=== TEXTO DO DOCUMENTO ===
□ □ □ □ □

A eleição de políticos de “tipo Berlusconi” mostra outra fragilidade dessa idéia. Marcos Rolim desdobra bem essa fragilidade:

Muitos dos corruptos brasileiros possuem “ficha limpa” – especialmente os mais espertos, que não deixam rastros. Por outro lado, uma lei do tipo na África do Sul não teria permitido a eleição de Nelson Mandela, cuja “ficha suja” envolvia condenação por “terrorismo”. Várias lideranças sindicais brasileiras possuem condenações em segunda instância por “crimes” que envolveram participação em greves ou em lutas populares; devemos impedir que se candidatem?

Agora mesmo, cabe lembrar, no Rio Grande do Sul e em São Paulo lideranças sindicais estão sofrendo condenações por protestos realizados contra os governos dos respectivos estados. Já não estão mais com sua ficha limpa. Os governantes dos dois estados, ao contrário, acusados de envolvimento em esquemas de corrupção, de autoritarismo e de sucateamento dos serviços públicos seguem com a ficha limpíssima. É este o caminho? Uma aberração político-jurídica vai melhorar nossa democracia?

Marco Aurélio Weissheimer é editor-chefe da Carta Maior (correio eletrônico: gamarra@hotmail.com)

http://www.cartamaior.com.br/templates/colunaMostrar.cfm?coluna_id=4631



TEXTO 2
Projeto Ficha Limpa: democrático, legítimo e constitucional


A Campanha Ficha Limpa, longe de se dar num contexto de autoritarismo, se desenrola como uma experiência de profundo exercício democrático. O projeto de lei é apenas parte de uma mobilização que tem como premissa básica a afirmação de que não se deve votar em pessoas que sabidamente irão se valer dos mandatos para desviar verbas públicas.
(Movimento de Combate à Corrupção Eleitoral)

□ □ □ □ □

=== REQUISITOS DO EXERCÍCIO ===
**a)** Transcreva, do texto sobre a Ficha Limpa, o trecho que se inicia com as palavras que contêm "Marco Aurélio Weissheimer" e se encerra com "à Corrupção Eleitoral)".
**b)** De acordo com o texto sobre a Ficha Limpa, a "ficha suja" de Nelson Mandela envolvia condenação por quê?
As entradas formam um material à parte, independente do texto.

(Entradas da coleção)

□ □ □ □ □

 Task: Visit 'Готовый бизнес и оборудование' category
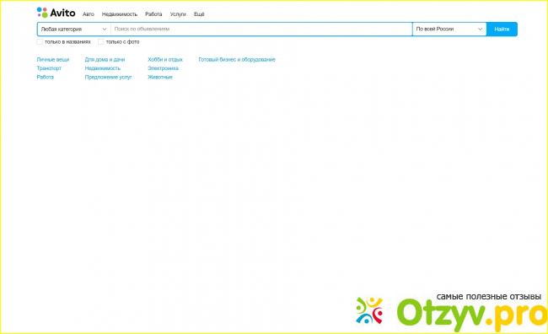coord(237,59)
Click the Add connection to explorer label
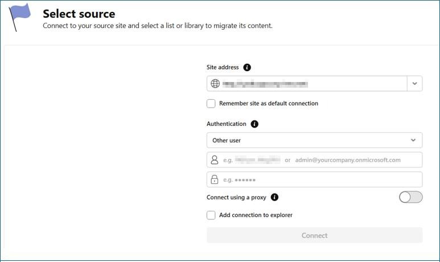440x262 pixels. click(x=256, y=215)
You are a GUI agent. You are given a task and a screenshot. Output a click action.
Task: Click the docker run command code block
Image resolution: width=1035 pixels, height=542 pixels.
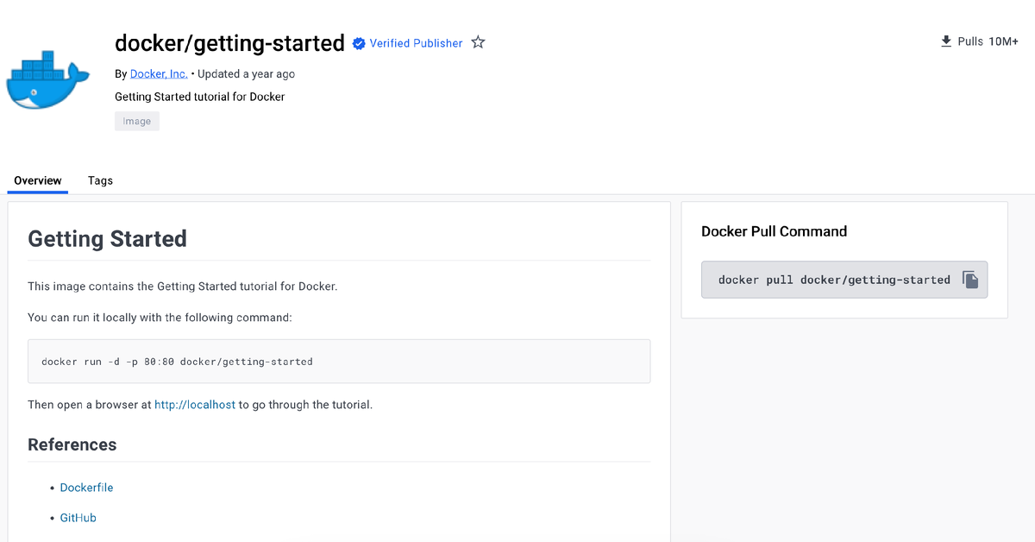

□ □ □ □ □

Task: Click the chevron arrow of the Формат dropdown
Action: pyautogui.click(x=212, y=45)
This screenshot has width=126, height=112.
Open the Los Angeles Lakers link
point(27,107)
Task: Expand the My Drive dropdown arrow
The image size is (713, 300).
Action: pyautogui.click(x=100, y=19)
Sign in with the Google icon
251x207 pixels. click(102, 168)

□ □ □ □ □

=== RESPOSTAS ABAIXO ===
**a)**
Marco Aurélio Weissheimer é editor-chefe da Carta Maior (correio eletrônico: gamarra@hotmail.com)

http://www.cartamaior.com.br/templates/colunaMostrar.cfm?coluna_id=4631



TEXTO 2
Projeto Ficha Limpa: democrático, legítimo e constitucional


A Campanha Ficha Limpa, longe de se dar num contexto de autoritarismo, se desenrola como uma experiência de profundo exercício democrático. O projeto de lei é apenas parte de uma mobilização que tem como premissa básica a afirmação de que não se deve votar em pessoas que sabidamente irão se valer dos mandatos para desviar verbas públicas.
(Movimento de Combate à Corrupção Eleitoral)

**b)** Envolvia condenação por "terrorismo".